8.          Notice. Any notice required to be given under the terms of this Agreement shall be addressed to the Company in care of its Managers at the office of the Company at 15150 Avenue of Science, Suite 200, San Diego, CA 92128 (or such other address as may be indicated from time to time on the Company’s website as the Company’s main address or as otherwise provided to Investor), and any notice to be given to Investor shall be addressed to him at the address given by Investor beneath his signature to this Agreement, or such other address as either party to this Agreement may hereafter designate in writing to the other. Any such notice shall be deemed to have been duly given when enclosed in a properly sealed envelope or wrapper addressed as aforesaid, registered or certified and deposited (postage or registration or certification fee prepaid) in a post office or branch post office regularly maintained by the United States.

 

9.          Successors. This Agreement shall be binding upon and inure to the benefit of any successor or successors of the Company. Where the context permits, “Investor” as used in this Agreement shall include Investor’s executor, administrator or other legal representative or the person or persons to whom Investor’s rights pass by will or the applicable laws of descent and distribution.

 

10.         California Securities Law.

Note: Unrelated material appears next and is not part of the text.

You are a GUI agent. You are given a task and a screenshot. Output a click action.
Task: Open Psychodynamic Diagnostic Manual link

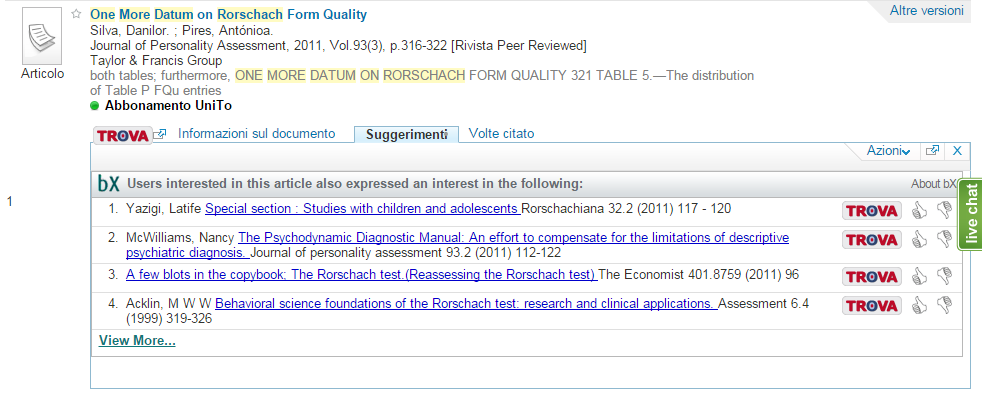457,246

THE SALE OF THE SECURITIES WHICH ARE THE SUBJECT OF THIS AGREEMENT HAS NOT BEEN QUALIFIED WITH THE COMMISSIONER OF CORPORATIONS OF THE STATE OF CALIFORNIA, AND THE ISSUANCE OF SUCH SECURITIES OR THE PAYMENT OR RECEIPT OF ANY PART OF THE CONSIDERATION THEREFOR PRIOR TO SUCH QUALIFICATION IS UNLAWFUL, UNLESS THE SALE OF SECURITIES IS EXEMPT FROM THE QUALIFICATION BY SECTION 25100, 25102 OR 25105 OF THE CALIFORNIA CORPORATIONS CODE. THE RIGHTS OF ALL PARTIES TO THIS AGREEMENT ARE EXPRESSLY CONDITIONED UPON SUCH QUALIFICATION BEING OBTAINED, UNLESS THE SALE IS SO EXEMPT.

 

*****

 

 

 

 

IN WITNESS WHEREOF, the parties hereto have duly executed this Restricted Unit Purchase Agreement as of the Effective Date.

 

COMPANY:
 
Guardion Health Sciences, LLC

 

By:    
  Michael Favish, Manager  

 

INVESTOR:  
   
Name of Investor  
   
   
Signature  
   
   
Name and Title of Party Signing on Behalf of an Entity Investor  
   
Address:  
   
   
   
   

 

BY MY SIGNATURE ABOVE, I REPRESENT THAT I HAVE READ AND UNDERSTAND THE TERMS OF THE COMPANY’S OPERATING AGREEMENT AND I AGREE TO BE BOUND BY EACH AND EVERY TERM AND CONDITION OF THE OPERATING AGREEMENT AS A MEMBER OF THE COMPANY UPON THE mutual EXECUTION OF THIS AGREEMENT.